After exchanging ideas on how to help defectors, they jointly launched the TNKR program in March 2013, which matches North Korean refugees with volunteer English tutors.
Around 30,000 North Koreans have come to South Korea in search of freedom, but many are struggling to adapt to the capitalist South. Learning English is cited as a nagging challenge for many defectors here.
More than 41 percent of 322 defectors picked communication problems stemming from frequent use of foreign languages as the biggest difficulty for social assimilation, according to a 2014 poll by Seoul's unification ministry.
South and North Korea speak the same Korean language, but the gap between their daily use of words has grown since they were divided about 70 years ago and there has been an influx of foreign languages into the South.
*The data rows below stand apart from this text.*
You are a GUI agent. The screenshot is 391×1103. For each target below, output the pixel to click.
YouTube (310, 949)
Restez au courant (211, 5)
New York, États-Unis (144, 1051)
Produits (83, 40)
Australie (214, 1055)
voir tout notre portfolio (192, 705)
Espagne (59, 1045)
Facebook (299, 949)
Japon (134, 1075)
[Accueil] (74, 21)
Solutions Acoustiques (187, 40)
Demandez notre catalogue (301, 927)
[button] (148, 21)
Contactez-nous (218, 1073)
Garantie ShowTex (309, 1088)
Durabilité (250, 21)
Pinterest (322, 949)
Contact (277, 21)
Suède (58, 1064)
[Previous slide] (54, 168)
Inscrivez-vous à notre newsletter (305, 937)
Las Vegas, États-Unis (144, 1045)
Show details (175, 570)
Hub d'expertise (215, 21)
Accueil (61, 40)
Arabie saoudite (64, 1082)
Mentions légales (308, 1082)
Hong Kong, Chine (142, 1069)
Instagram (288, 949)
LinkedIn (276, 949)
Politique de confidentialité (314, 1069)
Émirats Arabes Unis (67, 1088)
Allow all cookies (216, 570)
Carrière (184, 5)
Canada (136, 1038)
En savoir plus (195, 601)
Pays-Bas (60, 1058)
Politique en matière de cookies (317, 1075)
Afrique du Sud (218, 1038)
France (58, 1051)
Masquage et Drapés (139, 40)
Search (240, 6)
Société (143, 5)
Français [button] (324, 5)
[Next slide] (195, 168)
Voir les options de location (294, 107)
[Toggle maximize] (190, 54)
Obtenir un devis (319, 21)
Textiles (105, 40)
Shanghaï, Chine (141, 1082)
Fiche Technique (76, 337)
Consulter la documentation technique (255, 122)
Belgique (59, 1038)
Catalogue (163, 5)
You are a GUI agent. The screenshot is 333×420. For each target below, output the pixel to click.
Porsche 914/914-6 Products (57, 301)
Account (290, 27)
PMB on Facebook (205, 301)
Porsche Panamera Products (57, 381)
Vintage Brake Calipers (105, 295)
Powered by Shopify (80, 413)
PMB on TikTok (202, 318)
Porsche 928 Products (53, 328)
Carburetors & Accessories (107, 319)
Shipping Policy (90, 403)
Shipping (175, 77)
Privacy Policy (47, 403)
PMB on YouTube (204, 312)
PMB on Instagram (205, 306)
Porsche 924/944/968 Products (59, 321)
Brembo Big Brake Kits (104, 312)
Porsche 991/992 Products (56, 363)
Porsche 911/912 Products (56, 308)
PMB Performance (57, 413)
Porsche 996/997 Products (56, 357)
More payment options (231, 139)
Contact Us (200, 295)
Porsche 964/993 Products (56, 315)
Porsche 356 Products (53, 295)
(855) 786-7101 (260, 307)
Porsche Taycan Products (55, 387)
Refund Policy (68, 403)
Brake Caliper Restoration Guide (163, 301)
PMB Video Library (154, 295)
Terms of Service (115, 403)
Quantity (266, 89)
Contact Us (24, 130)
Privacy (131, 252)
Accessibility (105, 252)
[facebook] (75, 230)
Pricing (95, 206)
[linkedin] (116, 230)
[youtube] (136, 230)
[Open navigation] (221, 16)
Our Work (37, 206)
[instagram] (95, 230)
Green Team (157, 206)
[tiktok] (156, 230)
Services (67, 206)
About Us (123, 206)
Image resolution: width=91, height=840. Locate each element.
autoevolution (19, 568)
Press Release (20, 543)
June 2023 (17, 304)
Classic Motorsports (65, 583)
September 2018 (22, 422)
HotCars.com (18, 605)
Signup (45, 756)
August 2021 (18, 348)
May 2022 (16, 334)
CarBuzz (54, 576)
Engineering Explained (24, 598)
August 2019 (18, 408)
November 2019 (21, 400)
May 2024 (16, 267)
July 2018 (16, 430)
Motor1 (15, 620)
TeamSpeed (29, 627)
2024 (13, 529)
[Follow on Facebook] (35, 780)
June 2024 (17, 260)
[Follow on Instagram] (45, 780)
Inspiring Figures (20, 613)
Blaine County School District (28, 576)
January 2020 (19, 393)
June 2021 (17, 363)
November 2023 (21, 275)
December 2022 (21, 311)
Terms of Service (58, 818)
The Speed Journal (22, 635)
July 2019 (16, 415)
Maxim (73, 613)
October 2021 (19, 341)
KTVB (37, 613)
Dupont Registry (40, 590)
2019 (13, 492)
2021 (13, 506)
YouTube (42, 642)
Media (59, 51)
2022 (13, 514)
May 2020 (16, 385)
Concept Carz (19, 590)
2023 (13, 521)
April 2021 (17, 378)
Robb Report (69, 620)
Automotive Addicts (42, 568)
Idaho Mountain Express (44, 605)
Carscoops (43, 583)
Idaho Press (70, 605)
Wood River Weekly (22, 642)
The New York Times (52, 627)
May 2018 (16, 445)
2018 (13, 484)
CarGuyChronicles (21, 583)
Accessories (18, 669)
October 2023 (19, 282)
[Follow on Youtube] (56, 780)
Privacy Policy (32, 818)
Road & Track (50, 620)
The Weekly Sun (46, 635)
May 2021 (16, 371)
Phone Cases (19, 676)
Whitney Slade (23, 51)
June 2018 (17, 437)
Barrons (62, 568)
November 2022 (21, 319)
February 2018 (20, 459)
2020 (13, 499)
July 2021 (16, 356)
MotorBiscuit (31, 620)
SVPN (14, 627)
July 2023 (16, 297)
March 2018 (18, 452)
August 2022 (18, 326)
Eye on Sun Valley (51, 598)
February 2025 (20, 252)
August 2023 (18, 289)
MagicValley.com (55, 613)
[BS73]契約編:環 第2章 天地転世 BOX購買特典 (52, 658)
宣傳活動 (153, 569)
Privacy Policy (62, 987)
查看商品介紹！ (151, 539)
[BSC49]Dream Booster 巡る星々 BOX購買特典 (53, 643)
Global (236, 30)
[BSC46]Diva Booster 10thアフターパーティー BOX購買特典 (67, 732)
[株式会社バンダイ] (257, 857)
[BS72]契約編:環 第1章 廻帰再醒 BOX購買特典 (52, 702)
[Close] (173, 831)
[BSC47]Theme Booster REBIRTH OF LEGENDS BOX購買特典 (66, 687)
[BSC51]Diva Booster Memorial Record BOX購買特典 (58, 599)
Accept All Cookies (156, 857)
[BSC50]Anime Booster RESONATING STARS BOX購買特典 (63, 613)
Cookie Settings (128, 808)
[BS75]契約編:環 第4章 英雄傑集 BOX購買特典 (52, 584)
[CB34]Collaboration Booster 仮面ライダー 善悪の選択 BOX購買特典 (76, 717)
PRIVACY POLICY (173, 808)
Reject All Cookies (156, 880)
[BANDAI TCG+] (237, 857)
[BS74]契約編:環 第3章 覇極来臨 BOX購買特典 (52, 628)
Lartigue said what sets TNKR apart from other English teaching programs for defectors lies in letting students have autonomy in deciding what to study and their own learning goals.
The program allows students to choose their own teachers and receive one-on-one tutoring which could best suit their learning purposes, he stressed.
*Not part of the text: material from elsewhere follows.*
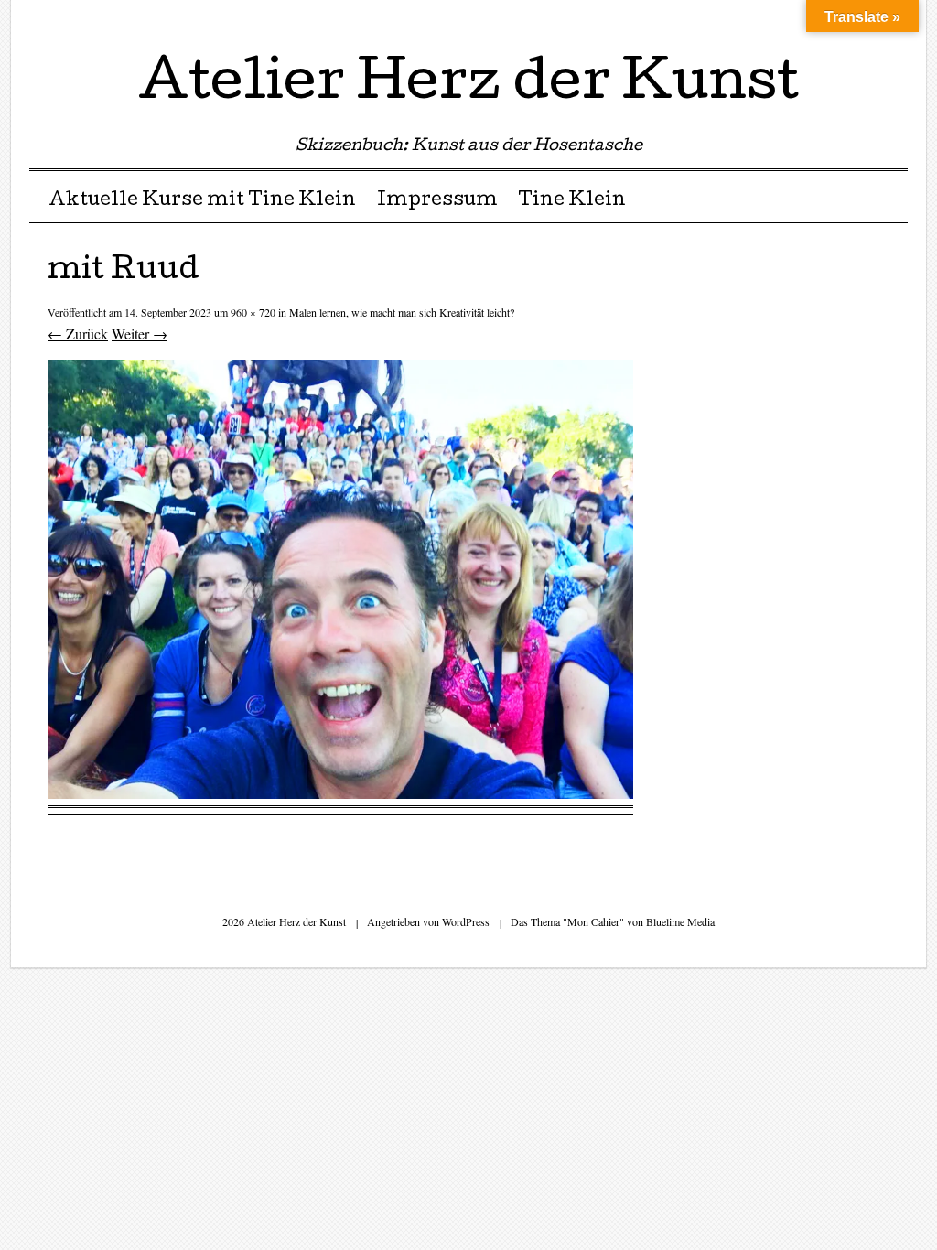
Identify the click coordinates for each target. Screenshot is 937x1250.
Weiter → (139, 333)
About 250 North Korean defectors have so far learned English through the TNKR program with more than 490 volunteers having devoted their time to teaching, according to the center. Around 70 refugees are also on a waiting list to join.
Among the students was Park Yeon-mi, a 23-year-old North Korean defector who delivered an emotional speech about North Korea's appalling human rights abuses during the One Young World Summit held in Dublin in 2014.
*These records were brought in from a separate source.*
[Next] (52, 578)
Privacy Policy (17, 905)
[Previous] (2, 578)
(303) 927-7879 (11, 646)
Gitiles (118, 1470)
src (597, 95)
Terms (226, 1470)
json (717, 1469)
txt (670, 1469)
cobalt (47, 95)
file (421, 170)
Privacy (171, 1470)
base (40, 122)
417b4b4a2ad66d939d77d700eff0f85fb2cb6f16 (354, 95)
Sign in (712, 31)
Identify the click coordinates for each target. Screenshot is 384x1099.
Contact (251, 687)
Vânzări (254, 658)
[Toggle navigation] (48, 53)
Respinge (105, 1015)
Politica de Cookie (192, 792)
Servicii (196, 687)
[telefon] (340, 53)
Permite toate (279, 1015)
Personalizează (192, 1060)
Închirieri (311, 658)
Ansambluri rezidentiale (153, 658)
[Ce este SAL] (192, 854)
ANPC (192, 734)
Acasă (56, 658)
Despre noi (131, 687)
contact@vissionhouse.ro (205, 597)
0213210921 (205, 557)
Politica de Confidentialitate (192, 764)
Lartigue pointed out the example of defector Park Eun-hee, who first hesitated to even say her name but slowly began to open up and learn how to express herself through the program.
He said TNKR volunteers do not ask about their students' experiences in North Korea or their backgrounds and just focus on assisting them under the goal of "look forward, not back."
"She (Park) said she went through a transformation (because of TNKR). She is no longer embarrassed about (the fact) she is from North Korea," he said. "Somehow, she felt free to be just her own person."
For English-speaking tutors, they have a chance to better understand North Korean defectors and thereby lift their prejudices against refugees, Lartigue added.
A South Korean tutor, who only gave her surname Ha, said that she felt surprised how "exuberant" her defector students are, realizing that they are no different from South Koreans.
"I think I want to give them a friendly impression of South Korea. I'd like to let them know even though either North or South Korea can be a difficult place to live, there are always people who are willing to help others," she said.
North Korean defector Eom said he would like to improve his English proficiency to have a competitive edge in South Korea.
"Based on this, I want to help other defectors overcome difficulties due to social prejudice and English," he said. "If chances arise, I hope to contribute to the process to craft policy for refugees after finishing graduate school."
Lartigue expressed hope that more Koreans could have an interest in supporting North Korean defectors and make donations to the TNKR program to help provide more suitable environments for students.
"Come to us if you want to improve your English. This is a great opportunity for you to find own you way and to tell your own story.... We are really trying to make our program that they (defectors) are in charge and they can use it to the best of their benefit," he added.